*ФРАГМЕНТ ТЕКСТА*
★ ★ ★ ★ ★ ★ ★
Новый филологический вестник. 2015. №1(32).
В.И. Тюпа (Москва)
НЕРАСПОЗНАННЫЙ ЖАНРОВЫЙ ИНВАРИАНТ В ЛИРИЧЕСКОЙ ПОЭЗИИ МАНДЕЛЬШТАМА (1937)
Аннотация. Автор аргументирует возможность выявления и конструктивной характеристики неизвестного научной поэтике лирического жанра. Такая возможность иллюстрируется на материале поэтических текстов Осипа Эмильевича Мандельштама, созданных в 1937 г. (последнем году творчества поэта).
Ключевые слова: лирика; жанр; перформативная стратегия; Мандельштам.
V.I. Tiupa (Moscow)
Unrecognized Genre Invariant in Lyric Poetry by O. Mandelstam
Abstract. The author explains the possibility of identifying and structural characterization of lyrical genre, that unknown to scientific poetics. The possibility is illustrated on the material of texts by Osip Mandelstam, created in 1937 (the last year of the poet’s art work).
Key words: lyrics; genre; performative strategy; Mandelstam.
В области изучения жанровой природы художественного письма имеются два альтернативных подхода: инвариантный и кластерный. Первый состоит в поиске глубинных жанровых стратегий художественных высказываний (порой несхожих внешними своими параметрами). Второй - в накапливании и группировке многочисленных жанровых признаков. Как тут не вспомнить заповедь Ю.Н. Тынянова: «Конструктивный принцип познается не в максимуме условий, дающих его, а в минимуме»1.
В отношении нарративной прозы инвариантный подход достиг общеизвестных значительных успехов. Изучение же лирических жанров топчется на месте. Описанию достаточно легко поддаются так называемые канонические жанры, а то состояние лирического письма, которое наступает после кризиса нормативной жанровой системы, часто трактуют как «безжанровую» лирику. Однако, порывая с жанровостью, поэт порывает с традицией (в элиотовском понимании), т.е. уходит за пределы литературной культуры.
★ ★ ★ ★ ★ ★ ★
*ДОСТУПНЫЕ ДАННЫЕ*
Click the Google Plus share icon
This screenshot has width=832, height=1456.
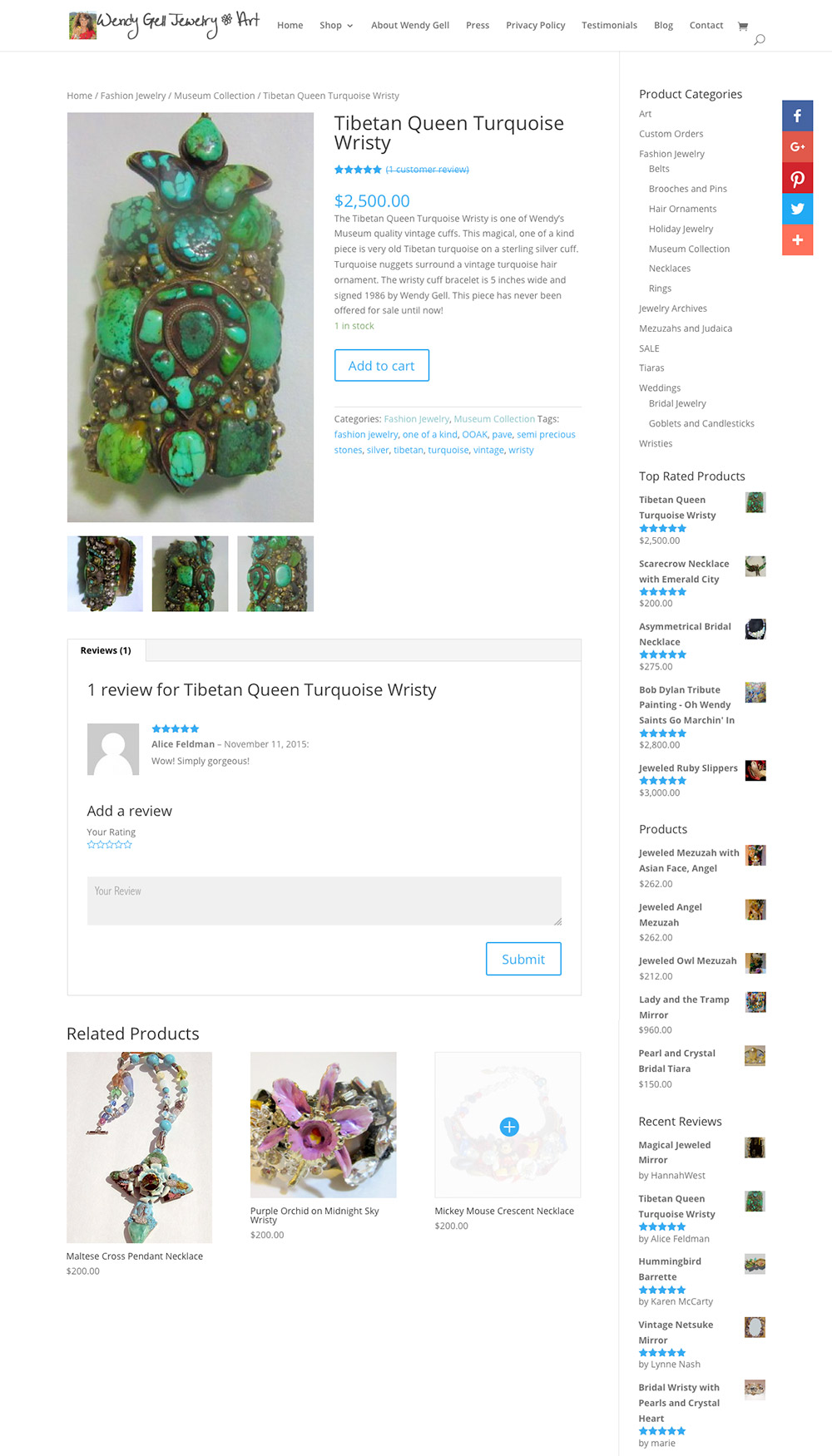point(797,146)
★ ★ ★ ★ ★ ★ ★
*ЗАДАНИЕ*
Какие два альтернативных подхода к изучению жанровой природы художественного письма называет фрагмент текста?

*ОТВЕТ*
Инвариантный и кластерный.